## EXERCISE DIRECTIONS
When you reach the line containing "Click the 'Tweet", stop after it; until then, copy each line of the listing exactly, starting with the first.
+++ RECORDS SUPPLIED
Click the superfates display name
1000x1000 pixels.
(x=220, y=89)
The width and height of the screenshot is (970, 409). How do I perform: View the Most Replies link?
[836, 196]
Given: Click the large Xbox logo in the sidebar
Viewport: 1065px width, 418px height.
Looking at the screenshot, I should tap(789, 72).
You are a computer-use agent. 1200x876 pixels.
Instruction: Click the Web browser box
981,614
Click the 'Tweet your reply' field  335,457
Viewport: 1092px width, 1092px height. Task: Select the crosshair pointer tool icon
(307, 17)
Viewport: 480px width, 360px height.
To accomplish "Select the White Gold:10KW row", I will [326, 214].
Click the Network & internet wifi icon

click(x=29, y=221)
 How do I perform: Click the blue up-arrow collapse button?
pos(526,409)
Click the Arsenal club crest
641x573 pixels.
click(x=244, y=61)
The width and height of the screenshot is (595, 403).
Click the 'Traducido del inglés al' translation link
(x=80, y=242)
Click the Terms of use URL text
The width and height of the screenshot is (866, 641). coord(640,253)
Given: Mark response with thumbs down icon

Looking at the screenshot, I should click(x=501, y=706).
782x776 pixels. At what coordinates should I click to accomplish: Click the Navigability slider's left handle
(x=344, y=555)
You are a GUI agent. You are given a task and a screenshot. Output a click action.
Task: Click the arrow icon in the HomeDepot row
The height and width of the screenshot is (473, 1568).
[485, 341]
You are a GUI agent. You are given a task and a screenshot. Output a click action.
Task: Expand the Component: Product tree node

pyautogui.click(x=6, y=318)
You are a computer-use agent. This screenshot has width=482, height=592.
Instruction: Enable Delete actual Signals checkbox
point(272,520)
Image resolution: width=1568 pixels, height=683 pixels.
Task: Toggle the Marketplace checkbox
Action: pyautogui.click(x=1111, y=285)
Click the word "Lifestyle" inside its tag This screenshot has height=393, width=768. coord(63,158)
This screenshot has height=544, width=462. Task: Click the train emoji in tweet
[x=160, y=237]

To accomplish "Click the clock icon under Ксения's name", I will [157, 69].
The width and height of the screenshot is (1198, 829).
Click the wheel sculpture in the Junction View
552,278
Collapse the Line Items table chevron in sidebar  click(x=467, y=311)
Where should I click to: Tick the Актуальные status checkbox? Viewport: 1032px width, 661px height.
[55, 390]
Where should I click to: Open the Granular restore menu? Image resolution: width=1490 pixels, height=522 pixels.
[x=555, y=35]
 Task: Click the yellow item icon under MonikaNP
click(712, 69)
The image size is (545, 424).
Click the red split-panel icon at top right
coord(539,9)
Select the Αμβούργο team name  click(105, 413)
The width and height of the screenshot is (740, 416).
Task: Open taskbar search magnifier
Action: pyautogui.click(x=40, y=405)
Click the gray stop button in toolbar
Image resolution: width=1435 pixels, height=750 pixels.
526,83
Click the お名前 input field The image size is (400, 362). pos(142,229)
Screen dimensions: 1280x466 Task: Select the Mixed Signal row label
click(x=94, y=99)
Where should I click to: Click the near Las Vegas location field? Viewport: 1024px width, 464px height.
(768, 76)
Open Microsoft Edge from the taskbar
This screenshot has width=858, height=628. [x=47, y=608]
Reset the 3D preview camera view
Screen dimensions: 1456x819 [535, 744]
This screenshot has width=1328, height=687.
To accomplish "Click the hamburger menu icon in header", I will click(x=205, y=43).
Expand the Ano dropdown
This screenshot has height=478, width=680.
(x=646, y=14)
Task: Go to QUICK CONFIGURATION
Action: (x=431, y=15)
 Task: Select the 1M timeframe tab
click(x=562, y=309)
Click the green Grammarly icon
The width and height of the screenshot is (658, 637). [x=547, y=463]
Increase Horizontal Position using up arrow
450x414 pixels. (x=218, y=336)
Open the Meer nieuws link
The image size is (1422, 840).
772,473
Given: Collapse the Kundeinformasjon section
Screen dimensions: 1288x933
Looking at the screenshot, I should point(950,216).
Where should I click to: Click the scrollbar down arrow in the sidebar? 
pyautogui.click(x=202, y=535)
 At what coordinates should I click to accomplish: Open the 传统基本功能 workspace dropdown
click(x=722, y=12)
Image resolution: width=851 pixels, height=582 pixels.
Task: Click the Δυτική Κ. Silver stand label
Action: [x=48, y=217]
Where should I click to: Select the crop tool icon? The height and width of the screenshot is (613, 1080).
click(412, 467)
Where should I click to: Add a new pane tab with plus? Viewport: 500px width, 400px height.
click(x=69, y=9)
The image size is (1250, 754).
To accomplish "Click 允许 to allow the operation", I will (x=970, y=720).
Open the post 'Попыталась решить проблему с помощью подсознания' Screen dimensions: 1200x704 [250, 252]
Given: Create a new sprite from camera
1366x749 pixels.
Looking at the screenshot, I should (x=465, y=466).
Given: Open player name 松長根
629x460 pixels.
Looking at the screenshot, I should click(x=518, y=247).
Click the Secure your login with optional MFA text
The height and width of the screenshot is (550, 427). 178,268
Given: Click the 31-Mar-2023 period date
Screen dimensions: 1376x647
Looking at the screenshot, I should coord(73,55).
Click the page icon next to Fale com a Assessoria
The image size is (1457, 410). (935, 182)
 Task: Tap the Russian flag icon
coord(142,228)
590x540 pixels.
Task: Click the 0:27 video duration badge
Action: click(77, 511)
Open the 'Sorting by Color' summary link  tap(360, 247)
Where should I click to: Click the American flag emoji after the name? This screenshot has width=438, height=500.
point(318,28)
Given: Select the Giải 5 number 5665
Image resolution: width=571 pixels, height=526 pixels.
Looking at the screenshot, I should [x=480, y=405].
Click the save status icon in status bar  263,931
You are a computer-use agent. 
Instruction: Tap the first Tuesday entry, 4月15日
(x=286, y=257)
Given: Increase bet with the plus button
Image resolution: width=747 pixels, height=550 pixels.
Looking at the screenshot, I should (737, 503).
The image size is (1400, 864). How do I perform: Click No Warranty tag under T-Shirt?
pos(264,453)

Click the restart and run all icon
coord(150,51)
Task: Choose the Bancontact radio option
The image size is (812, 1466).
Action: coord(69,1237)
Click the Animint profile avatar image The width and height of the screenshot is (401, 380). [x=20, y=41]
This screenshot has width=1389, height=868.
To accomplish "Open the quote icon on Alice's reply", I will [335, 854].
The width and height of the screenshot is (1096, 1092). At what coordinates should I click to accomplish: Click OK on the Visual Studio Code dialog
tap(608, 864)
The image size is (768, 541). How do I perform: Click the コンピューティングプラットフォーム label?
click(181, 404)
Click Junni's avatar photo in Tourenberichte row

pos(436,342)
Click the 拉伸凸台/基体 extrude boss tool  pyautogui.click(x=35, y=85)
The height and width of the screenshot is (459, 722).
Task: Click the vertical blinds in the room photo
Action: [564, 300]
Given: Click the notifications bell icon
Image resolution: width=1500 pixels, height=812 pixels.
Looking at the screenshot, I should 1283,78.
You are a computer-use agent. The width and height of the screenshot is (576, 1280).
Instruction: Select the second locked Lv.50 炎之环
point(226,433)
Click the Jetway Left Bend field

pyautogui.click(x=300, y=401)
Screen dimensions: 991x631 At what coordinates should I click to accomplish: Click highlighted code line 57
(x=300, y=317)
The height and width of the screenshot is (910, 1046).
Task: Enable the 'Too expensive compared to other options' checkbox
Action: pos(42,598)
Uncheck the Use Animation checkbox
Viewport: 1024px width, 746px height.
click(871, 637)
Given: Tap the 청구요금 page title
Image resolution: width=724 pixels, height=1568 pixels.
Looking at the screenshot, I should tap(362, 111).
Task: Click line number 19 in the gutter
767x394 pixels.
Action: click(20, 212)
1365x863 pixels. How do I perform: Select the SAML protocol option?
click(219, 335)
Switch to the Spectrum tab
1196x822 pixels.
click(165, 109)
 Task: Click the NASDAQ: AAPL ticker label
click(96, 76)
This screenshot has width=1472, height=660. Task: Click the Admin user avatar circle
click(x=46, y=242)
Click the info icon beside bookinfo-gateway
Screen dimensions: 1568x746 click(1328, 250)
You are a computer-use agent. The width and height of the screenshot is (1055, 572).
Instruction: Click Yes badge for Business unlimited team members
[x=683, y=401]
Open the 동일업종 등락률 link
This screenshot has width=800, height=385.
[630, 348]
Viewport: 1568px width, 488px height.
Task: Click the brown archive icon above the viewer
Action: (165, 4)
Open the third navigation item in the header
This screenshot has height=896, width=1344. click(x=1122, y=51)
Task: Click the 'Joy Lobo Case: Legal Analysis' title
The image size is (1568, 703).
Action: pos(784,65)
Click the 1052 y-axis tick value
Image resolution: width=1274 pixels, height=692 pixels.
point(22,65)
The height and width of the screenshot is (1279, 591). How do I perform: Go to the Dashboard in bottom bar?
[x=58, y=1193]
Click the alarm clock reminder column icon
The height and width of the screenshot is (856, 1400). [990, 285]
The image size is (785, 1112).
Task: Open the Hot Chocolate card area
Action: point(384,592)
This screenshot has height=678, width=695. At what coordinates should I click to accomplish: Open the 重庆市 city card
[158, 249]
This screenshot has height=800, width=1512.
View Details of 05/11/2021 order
++++++
## PROBLEM SOLUTION
Click the superfates display name
1000x1000 pixels.
(x=220, y=89)
The width and height of the screenshot is (970, 409). How do I perform: View the Most Replies link?
[836, 196]
Given: Click the large Xbox logo in the sidebar
Viewport: 1065px width, 418px height.
Looking at the screenshot, I should tap(789, 72).
You are a computer-use agent. 1200x876 pixels.
Instruction: Click the Web browser box
981,614
Click the 'Tweet your reply' field  335,457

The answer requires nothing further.